▸ **Задание A**:
Изложите в виде краткого списка абзац из фрагмента о супергероях, начинающийся словами «Однако в реальности супергерои». Сохраните его основные положения.
▸ **Задание B**:
Продолжите фрагмент о супергероях и неолиберализме, начав сразу после его последнего предложения.
══ Фрагмент текста ══
Картина о супергерое предполагает, что «постмодернистский метрополис являлся бы куда более счастливым, безопасным местом, если бы существовала сила, способная действовать вне рамок бюрократических систем, ограничивающих обеспечение правопорядка… что является идеальным отражением неолиберальной дерегуляции наряду с мифологизацией индивидуума относительно частного предпринимательства» [Hassler-Forest D. 2012: 180].

39

Однако в реальности супергерои, хотя и остаются по сути своей консервативными фигурами, «поддерживают либеральные решения социальных проблем, отвергая крайние и насильственные как левых, так и правых». Во всё` более поляризованной нации супергерои «работают над тем, чтобы сохранить то, что осталось от жизненно важного центра» [Harvey D. 2013: 49]. Также для Хасслера-Фореста фантазии о супергероях представляют собой «милитаризованную форму мужской власти, которая выступает в качестве неотъемлемой составной части патриархального капитализма» «Неоконсерваторы стоят на стороне власти корпораций, частного предпринимательства и реставрации классового социального порядка», что делает это культурное движение «полностью согласующимся с неолиберальной повесткой правления элит, недоверия к демократии и поддержки рыночных свобод» [Hassler-Forest D. 2012: 58, 82]

40

В то время как неолиберализм установил новый комплекс экономических правил, неоконсерватизм представил форму культурной мифологии, заполнившую моральный и этической вакуум сложившейся системы [Harvey D. 2013: 171].
═══
══ Предоставленные данные ══
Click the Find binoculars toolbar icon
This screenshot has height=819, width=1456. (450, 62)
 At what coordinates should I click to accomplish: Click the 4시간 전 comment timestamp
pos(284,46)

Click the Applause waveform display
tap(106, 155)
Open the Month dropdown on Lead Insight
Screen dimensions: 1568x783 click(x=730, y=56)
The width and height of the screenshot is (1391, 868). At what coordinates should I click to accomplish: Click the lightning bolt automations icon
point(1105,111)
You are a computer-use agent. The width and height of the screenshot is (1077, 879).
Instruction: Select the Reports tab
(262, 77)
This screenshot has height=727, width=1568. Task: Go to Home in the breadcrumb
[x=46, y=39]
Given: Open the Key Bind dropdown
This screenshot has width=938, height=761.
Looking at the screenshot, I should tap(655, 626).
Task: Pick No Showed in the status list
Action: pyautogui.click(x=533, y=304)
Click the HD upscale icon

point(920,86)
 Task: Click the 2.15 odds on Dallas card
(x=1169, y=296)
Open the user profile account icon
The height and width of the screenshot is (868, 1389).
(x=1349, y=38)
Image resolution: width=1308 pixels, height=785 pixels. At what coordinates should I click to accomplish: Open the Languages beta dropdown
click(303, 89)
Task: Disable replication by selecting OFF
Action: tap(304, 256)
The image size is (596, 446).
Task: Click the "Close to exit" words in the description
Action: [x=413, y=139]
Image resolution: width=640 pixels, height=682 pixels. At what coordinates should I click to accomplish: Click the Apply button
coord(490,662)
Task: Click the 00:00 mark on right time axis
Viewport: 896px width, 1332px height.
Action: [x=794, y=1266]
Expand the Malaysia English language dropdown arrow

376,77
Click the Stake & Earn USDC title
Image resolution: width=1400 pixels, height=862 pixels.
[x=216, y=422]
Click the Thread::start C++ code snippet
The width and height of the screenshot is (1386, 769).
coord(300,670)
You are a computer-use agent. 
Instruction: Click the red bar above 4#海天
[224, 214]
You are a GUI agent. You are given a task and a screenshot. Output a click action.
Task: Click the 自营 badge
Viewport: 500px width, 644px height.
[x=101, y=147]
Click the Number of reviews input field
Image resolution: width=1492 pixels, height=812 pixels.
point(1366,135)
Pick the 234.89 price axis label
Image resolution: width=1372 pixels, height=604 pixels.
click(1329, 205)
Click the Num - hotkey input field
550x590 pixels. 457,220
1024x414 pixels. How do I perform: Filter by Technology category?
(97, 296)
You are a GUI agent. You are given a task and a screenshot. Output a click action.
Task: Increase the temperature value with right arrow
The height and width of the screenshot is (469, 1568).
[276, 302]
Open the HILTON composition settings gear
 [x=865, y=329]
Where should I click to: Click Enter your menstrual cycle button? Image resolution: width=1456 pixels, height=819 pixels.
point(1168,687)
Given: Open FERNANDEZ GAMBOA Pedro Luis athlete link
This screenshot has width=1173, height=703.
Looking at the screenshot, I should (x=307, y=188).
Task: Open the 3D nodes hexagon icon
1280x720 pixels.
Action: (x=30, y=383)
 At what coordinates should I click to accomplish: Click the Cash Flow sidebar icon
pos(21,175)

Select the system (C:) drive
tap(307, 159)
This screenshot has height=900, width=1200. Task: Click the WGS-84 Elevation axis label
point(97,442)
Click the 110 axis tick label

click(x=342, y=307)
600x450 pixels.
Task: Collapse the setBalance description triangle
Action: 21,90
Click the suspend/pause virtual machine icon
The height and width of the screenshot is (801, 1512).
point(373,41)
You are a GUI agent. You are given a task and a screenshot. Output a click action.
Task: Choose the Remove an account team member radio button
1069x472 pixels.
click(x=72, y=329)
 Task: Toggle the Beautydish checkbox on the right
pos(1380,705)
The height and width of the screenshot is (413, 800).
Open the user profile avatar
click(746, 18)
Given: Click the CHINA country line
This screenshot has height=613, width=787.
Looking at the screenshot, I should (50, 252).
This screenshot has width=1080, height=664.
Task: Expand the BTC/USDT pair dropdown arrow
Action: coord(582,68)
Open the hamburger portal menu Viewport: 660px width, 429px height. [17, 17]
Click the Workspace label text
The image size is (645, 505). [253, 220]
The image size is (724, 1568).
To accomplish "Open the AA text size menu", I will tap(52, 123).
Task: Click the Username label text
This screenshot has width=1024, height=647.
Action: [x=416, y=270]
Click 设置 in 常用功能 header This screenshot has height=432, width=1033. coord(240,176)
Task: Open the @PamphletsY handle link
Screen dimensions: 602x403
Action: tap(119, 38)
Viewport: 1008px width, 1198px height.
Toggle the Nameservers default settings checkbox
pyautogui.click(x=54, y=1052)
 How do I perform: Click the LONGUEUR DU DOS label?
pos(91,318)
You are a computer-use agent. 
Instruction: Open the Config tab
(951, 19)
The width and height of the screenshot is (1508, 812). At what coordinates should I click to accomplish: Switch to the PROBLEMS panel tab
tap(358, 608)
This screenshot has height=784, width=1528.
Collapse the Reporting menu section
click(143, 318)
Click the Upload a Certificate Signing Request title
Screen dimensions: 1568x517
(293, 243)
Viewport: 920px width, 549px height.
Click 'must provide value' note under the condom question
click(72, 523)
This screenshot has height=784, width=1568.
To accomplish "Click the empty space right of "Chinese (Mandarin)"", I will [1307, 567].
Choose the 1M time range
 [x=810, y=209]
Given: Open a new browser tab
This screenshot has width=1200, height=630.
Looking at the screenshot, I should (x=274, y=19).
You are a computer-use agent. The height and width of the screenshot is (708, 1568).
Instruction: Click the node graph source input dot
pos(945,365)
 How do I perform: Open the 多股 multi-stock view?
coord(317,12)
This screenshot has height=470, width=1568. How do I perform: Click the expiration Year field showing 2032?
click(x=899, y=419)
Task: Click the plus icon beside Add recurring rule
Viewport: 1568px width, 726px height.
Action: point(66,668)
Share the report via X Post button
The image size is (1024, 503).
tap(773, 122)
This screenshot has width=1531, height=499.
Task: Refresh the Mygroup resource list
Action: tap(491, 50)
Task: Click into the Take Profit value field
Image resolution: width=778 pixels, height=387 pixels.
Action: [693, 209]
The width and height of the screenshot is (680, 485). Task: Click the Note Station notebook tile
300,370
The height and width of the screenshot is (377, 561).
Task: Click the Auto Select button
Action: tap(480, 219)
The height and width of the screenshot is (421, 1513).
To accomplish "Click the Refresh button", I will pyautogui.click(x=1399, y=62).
═══
▸ **Ожидаемый ответ A**:
- Супергерои по сути остаются консервативными фигурами, но поддерживают либеральные решения социальных проблем. Крайние и насильственные решения как левых, так и правых они отвергают.
- В нации, которая становится всё более поляризованной, они стремятся сохранить то, что осталось от жизненно важного центра (Harvey D. 2013: 49).
- Для Хасслера-Фореста фантазии о супергероях представляют собой милитаризованную форму мужской власти. Эта власть выступает неотъемлемой частью патриархального капитализма.
- Неоконсерваторы стоят на стороне власти корпораций, частного предпринимательства и реставрации классового социального порядка. Поэтому это культурное движение полностью согласуется с неолиберальной повесткой: правлением элит, недоверием к демократии и поддержкой рыночных свобод (Hassler-Forest D. 2012: 58, 82).

▸ **Ожидаемый ответ B**:
41

Во времена социальной фрагментации и экономической нестабильности возрастает тяга к традиционным ценностям, основанным на авторитете основных институтов, считает американский исследователь кино Дж. Дитмер [Ditmer J. 2012. Ch.1].

42

Моральные ценности в понимании консерваторов сосредоточены на культурном национализме, нравственной добродетельности, христианских и семейных ценностях, на «праве на жизнь» и на антагонистичности новым социальным движениям, таким как феминизм, права геев, позитивная дискриминация и охрана окружающей среды.

43

Возвращение в Белый дом республиканцев во главе с Дональдом Трампом, регулярно признающимся в любви к Рональду Рейгану и позаимствовавшим его лозунг «Сделаем Америку великой снова», сигнализировало очередное объятие правительством США неолиберальных экономических практик наряду с неоконсервативными культурными ценностями. Характерно, что именно миллиардер Трамп наиболее часто сегодня в политических комиксах и мемах изображается в образе супермена, в одиночку раскидывающего «врагов народа» – коррумпированный вашингтонский истеблишмент, мейнстримные средства массовой информации, защитников политкорректности, «воинов социальной справедливости», нелегальных иммигрантов и т.д.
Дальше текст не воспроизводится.